OnlineGambling.com | OG News

Winx ‘Puts Them All to the Sword’ as Racing’s Sure Thing

Novice horseplayers learn early on that when it comes to betting the ponies there are no real certainties. But now, Winx the incredible Australian race mare is displaying that when she sets foot on the turf, perhaps, she’s a sure winner after all.

Determined Winx (white bridle and nose strap) picking ’em up and laying ’em down to win 32nd straight. (Image: Getty)

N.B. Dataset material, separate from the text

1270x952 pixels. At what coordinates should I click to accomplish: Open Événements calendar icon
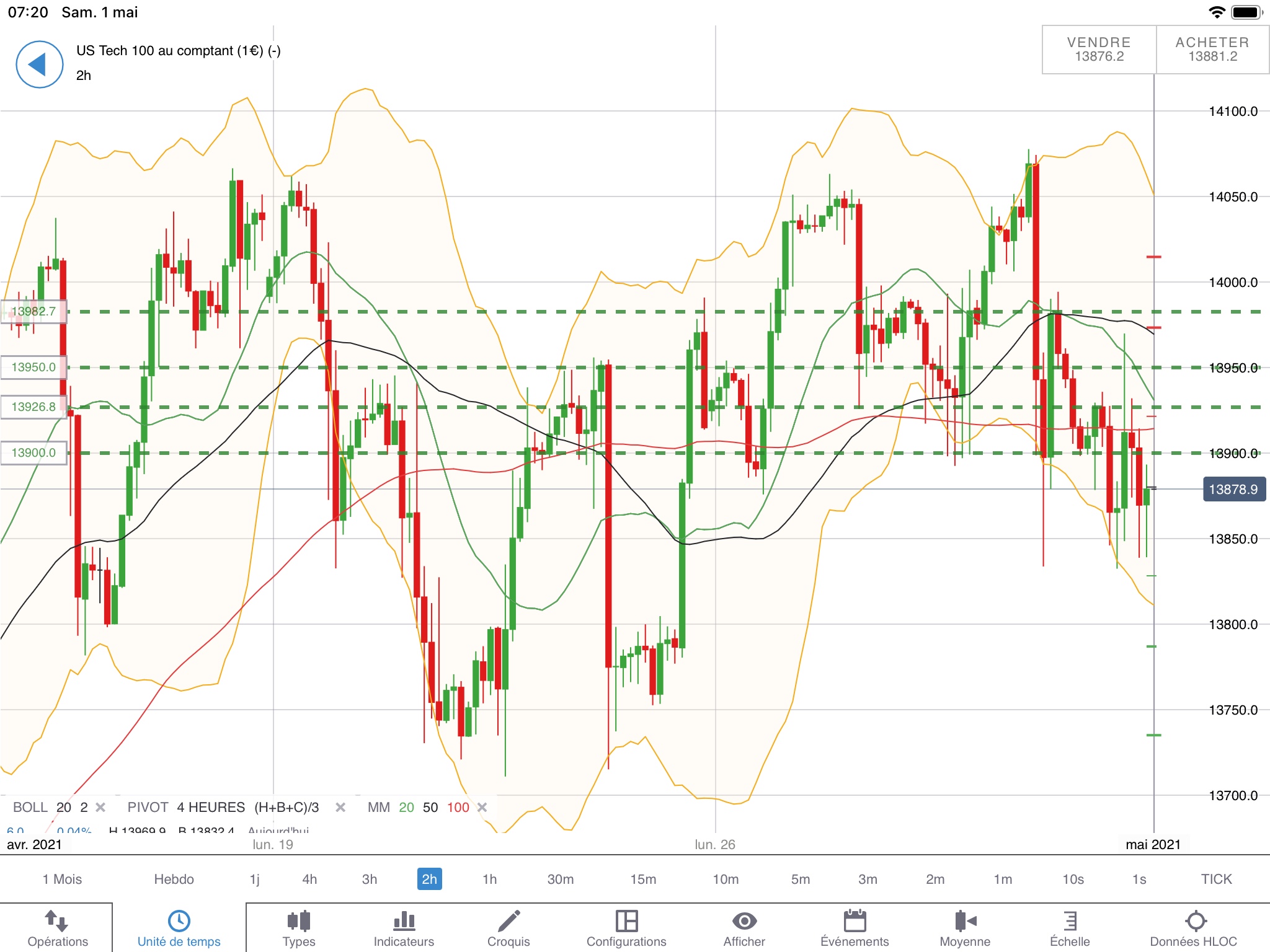click(855, 921)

This week, in the most recent in a series of late Friday night performances in the US – Saturday afternoon in Australia – the horse that refuses to lose made it look easy at Rosehill Garden, romping across the finish line at 1/17 odds, an easy 3 1/2 length winner in the Group 1 George Ryder Stakes. The win marks her 32nd consecutive victory and adds to her world record 24 Group 1 wins.

Co-owner Peter Tighe:

“She did what she does best and put them all to the sword. There’s not a lot more you can say — she’s just out of this world.”

Champ Primed for Final Race

Trained by Chris Waller and ridden by Hugh Bowman, Winx has not tasted defeat since April of 2015. She’s the first horse in the storied history of Australian racing to win four Cox Plates, four Chipping Norton Stakes, and four George Ryder Stakes.

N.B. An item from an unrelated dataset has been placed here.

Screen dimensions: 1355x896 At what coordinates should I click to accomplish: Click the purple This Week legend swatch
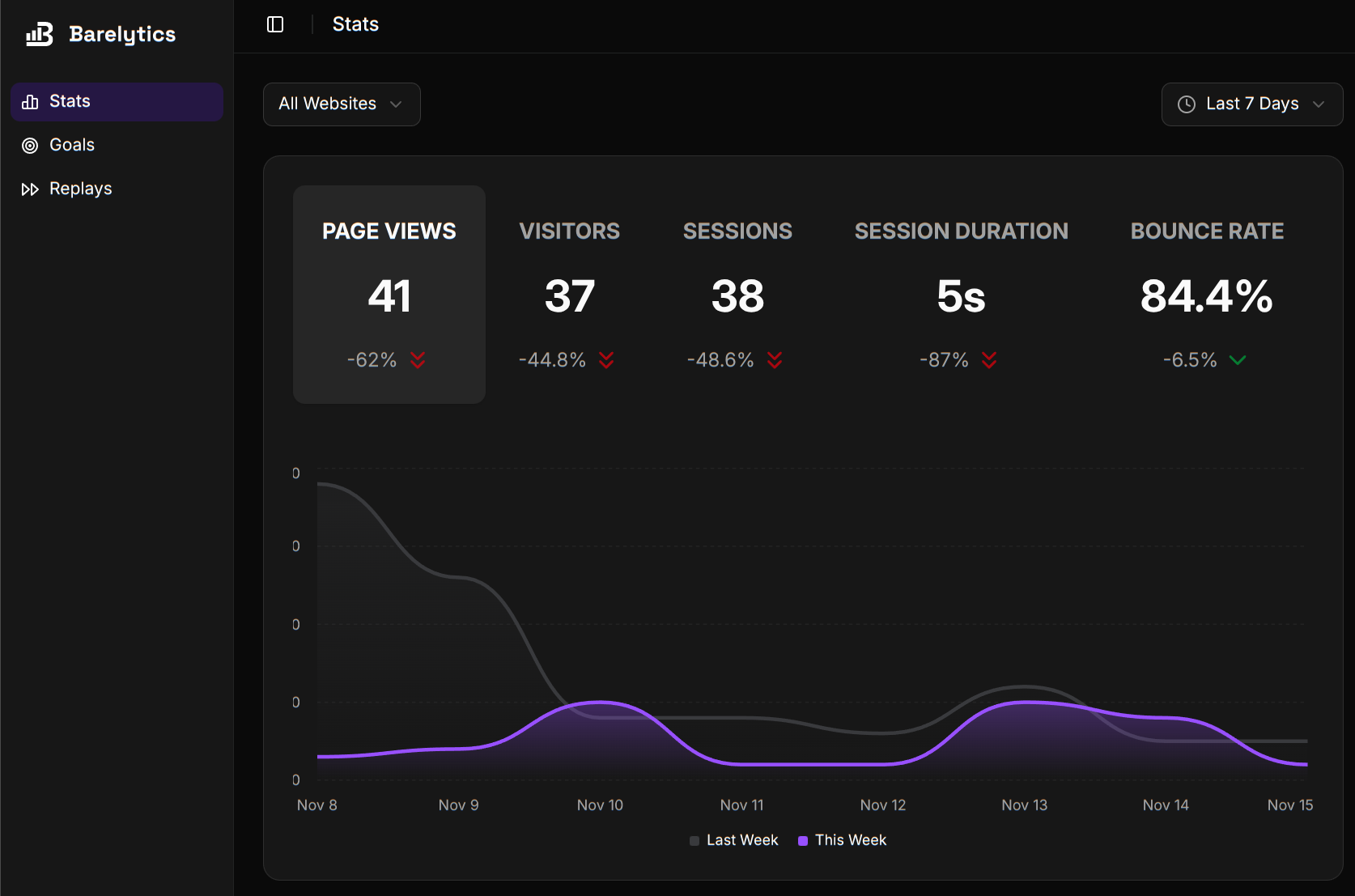pyautogui.click(x=803, y=841)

The 2019 George Ryder victory gave race fans more of the same thing they’ve been enjoying for several years. The win, doing nothing to pierce Winx’s aura of invincibility on the racetrack. Bowman kept her wide through the 1500 meter event on the grass.

Yet despite clearly covering more ground than any of her seven rivals, she gobbled up all the necessary real estate to storm home, in the end, a facile winner.

Flipping Racing’s Breeding Model?

Although not officially confirmed, the George Ryder is the lead up to what’s expected to be Winx’s final race. That’s the Queen Elizabeth Stakes, on April 12 at Royal Randwick, as with Rosehill Gardens, in suburban Sydney.

The ownership group says no decision has been made on a potential breeding shed match for their daughter of Street Cry.

However, racing pundits might be wondering if the sport’s breeding model through which a mare’s owners pay a stud fee to breed to a top stallion could be reversed in the case of Winx.

What might the owners of top, blue-blooded Kentucky stallions such as War Front, Tapit or Triple Crown winners American Pharoah (2015) and Justify (2018) be offering to breed to Winx and share in ownership of a foal that would be racing royalty?